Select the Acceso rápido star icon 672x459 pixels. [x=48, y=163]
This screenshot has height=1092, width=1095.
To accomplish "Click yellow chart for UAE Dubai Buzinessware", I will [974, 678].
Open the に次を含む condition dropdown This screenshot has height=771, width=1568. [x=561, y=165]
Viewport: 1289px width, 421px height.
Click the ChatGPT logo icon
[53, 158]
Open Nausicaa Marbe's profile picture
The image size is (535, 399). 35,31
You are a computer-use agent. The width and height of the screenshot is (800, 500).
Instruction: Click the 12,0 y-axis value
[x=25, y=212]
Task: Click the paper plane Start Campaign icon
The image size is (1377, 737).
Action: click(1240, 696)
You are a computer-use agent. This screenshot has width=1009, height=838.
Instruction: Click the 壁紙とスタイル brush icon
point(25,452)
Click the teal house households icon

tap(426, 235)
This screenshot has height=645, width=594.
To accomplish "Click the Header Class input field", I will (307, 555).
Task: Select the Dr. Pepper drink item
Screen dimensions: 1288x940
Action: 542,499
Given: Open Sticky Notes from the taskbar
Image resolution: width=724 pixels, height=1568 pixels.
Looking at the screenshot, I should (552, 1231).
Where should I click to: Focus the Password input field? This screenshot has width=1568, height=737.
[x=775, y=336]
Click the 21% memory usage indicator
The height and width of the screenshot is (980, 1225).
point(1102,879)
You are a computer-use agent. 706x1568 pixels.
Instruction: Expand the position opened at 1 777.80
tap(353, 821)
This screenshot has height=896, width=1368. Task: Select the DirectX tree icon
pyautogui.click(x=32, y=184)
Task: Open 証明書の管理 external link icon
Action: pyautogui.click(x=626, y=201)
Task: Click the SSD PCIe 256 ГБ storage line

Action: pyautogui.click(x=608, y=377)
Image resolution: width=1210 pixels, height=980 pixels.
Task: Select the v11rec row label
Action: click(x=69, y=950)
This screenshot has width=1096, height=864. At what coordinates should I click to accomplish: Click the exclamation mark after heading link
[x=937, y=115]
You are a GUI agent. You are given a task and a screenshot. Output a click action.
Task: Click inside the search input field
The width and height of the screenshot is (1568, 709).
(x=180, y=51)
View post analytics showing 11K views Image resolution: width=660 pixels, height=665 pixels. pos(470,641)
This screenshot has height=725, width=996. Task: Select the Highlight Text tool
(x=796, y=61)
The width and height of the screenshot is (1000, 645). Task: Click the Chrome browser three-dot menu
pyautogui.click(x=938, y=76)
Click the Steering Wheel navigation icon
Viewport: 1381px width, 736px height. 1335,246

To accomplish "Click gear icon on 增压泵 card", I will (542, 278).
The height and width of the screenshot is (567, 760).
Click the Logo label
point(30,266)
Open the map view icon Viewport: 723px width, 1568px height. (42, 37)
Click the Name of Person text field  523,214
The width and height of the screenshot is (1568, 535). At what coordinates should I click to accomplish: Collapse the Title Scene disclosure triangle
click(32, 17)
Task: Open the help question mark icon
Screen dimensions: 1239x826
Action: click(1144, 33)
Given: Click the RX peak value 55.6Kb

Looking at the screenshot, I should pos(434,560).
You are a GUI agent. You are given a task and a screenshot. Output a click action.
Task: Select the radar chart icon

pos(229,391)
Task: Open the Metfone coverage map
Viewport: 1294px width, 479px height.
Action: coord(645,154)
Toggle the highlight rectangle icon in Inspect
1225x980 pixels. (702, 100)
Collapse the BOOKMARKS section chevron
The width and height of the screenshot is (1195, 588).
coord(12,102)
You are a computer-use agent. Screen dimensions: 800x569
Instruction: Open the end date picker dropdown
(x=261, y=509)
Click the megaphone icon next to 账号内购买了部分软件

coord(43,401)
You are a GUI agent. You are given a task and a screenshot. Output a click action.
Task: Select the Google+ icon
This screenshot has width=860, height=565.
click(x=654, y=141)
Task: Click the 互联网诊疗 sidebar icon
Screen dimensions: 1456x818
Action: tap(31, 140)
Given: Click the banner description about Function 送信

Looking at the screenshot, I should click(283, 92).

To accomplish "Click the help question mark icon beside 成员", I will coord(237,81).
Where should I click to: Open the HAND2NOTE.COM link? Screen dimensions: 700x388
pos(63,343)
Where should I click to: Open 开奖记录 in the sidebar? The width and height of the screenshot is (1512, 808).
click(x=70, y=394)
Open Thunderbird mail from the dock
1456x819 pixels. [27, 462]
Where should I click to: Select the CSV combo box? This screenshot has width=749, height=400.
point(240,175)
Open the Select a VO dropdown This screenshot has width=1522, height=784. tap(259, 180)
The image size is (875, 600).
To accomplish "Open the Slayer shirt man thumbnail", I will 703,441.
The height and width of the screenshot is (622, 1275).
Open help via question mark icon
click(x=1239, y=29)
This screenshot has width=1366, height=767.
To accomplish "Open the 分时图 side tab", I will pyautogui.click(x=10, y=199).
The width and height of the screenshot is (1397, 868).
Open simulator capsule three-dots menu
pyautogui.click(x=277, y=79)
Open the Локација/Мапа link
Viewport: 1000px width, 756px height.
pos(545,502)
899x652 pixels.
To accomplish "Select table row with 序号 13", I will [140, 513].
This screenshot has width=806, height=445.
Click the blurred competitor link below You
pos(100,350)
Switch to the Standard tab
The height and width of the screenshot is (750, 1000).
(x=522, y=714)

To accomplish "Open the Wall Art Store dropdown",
--
* **OBJECTIVE**:
Copy the listing above verbatim, keeping every line in its original order.

* **WRITTEN ANSWER**:
Select the Acceso rápido star icon 672x459 pixels. [x=48, y=163]
This screenshot has height=1092, width=1095.
To accomplish "Click yellow chart for UAE Dubai Buzinessware", I will [974, 678].
Open the に次を含む condition dropdown This screenshot has height=771, width=1568. [x=561, y=165]
Viewport: 1289px width, 421px height.
Click the ChatGPT logo icon
[53, 158]
Open Nausicaa Marbe's profile picture
The image size is (535, 399). 35,31
You are a computer-use agent. The width and height of the screenshot is (800, 500).
Instruction: Click the 12,0 y-axis value
[x=25, y=212]
Task: Click the paper plane Start Campaign icon
The image size is (1377, 737).
Action: click(1240, 696)
You are a computer-use agent. This screenshot has width=1009, height=838.
Instruction: Click the 壁紙とスタイル brush icon
point(25,452)
Click the teal house households icon

tap(426, 235)
This screenshot has height=645, width=594.
To accomplish "Click the Header Class input field", I will (307, 555).
Task: Select the Dr. Pepper drink item
Screen dimensions: 1288x940
Action: 542,499
Given: Open Sticky Notes from the taskbar
Image resolution: width=724 pixels, height=1568 pixels.
Looking at the screenshot, I should (552, 1231).
Where should I click to: Focus the Password input field? This screenshot has width=1568, height=737.
[x=775, y=336]
Click the 21% memory usage indicator
The height and width of the screenshot is (980, 1225).
point(1102,879)
You are a computer-use agent. 706x1568 pixels.
Instruction: Expand the position opened at 1 777.80
tap(353, 821)
This screenshot has height=896, width=1368. Task: Select the DirectX tree icon
pyautogui.click(x=32, y=184)
Task: Open 証明書の管理 external link icon
Action: pyautogui.click(x=626, y=201)
Task: Click the SSD PCIe 256 ГБ storage line

Action: pyautogui.click(x=608, y=377)
Image resolution: width=1210 pixels, height=980 pixels.
Task: Select the v11rec row label
Action: click(x=69, y=950)
This screenshot has width=1096, height=864. At what coordinates should I click to accomplish: Click the exclamation mark after heading link
[x=937, y=115]
You are a GUI agent. You are given a task and a screenshot. Output a click action.
Task: Click inside the search input field
The width and height of the screenshot is (1568, 709).
(x=180, y=51)
View post analytics showing 11K views Image resolution: width=660 pixels, height=665 pixels. pos(470,641)
This screenshot has height=725, width=996. Task: Select the Highlight Text tool
(x=796, y=61)
The width and height of the screenshot is (1000, 645). Task: Click the Chrome browser three-dot menu
pyautogui.click(x=938, y=76)
Click the Steering Wheel navigation icon
Viewport: 1381px width, 736px height. 1335,246

To accomplish "Click gear icon on 增压泵 card", I will (542, 278).
The height and width of the screenshot is (567, 760).
Click the Logo label
point(30,266)
Open the map view icon Viewport: 723px width, 1568px height. (42, 37)
Click the Name of Person text field  523,214
The width and height of the screenshot is (1568, 535). At what coordinates should I click to accomplish: Collapse the Title Scene disclosure triangle
click(32, 17)
Task: Open the help question mark icon
Screen dimensions: 1239x826
Action: click(1144, 33)
Given: Click the RX peak value 55.6Kb

Looking at the screenshot, I should pos(434,560).
You are a GUI agent. You are given a task and a screenshot. Output a click action.
Task: Select the radar chart icon

pos(229,391)
Task: Open the Metfone coverage map
Viewport: 1294px width, 479px height.
Action: coord(645,154)
Toggle the highlight rectangle icon in Inspect
1225x980 pixels. (702, 100)
Collapse the BOOKMARKS section chevron
The width and height of the screenshot is (1195, 588).
coord(12,102)
You are a computer-use agent. Screen dimensions: 800x569
Instruction: Open the end date picker dropdown
(x=261, y=509)
Click the megaphone icon next to 账号内购买了部分软件

coord(43,401)
You are a GUI agent. You are given a task and a screenshot. Output a click action.
Task: Select the Google+ icon
This screenshot has width=860, height=565.
click(x=654, y=141)
Task: Click the 互联网诊疗 sidebar icon
Screen dimensions: 1456x818
Action: tap(31, 140)
Given: Click the banner description about Function 送信

Looking at the screenshot, I should click(283, 92).

To accomplish "Click the help question mark icon beside 成员", I will coord(237,81).
Where should I click to: Open the HAND2NOTE.COM link? Screen dimensions: 700x388
pos(63,343)
Where should I click to: Open 开奖记录 in the sidebar? The width and height of the screenshot is (1512, 808).
click(x=70, y=394)
Open Thunderbird mail from the dock
1456x819 pixels. [27, 462]
Where should I click to: Select the CSV combo box? This screenshot has width=749, height=400.
point(240,175)
Open the Select a VO dropdown This screenshot has width=1522, height=784. tap(259, 180)
The image size is (875, 600).
To accomplish "Open the Slayer shirt man thumbnail", I will 703,441.
The height and width of the screenshot is (622, 1275).
Open help via question mark icon
click(x=1239, y=29)
This screenshot has width=1366, height=767.
To accomplish "Open the 分时图 side tab", I will pyautogui.click(x=10, y=199).
The width and height of the screenshot is (1397, 868).
Open simulator capsule three-dots menu
pyautogui.click(x=277, y=79)
Open the Локација/Мапа link
Viewport: 1000px width, 756px height.
pos(545,502)
899x652 pixels.
To accomplish "Select table row with 序号 13", I will [140, 513].
This screenshot has width=806, height=445.
Click the blurred competitor link below You
pos(100,350)
Switch to the Standard tab
The height and width of the screenshot is (750, 1000).
(x=522, y=714)

To accomplish "Open the Wall Art Store dropdown",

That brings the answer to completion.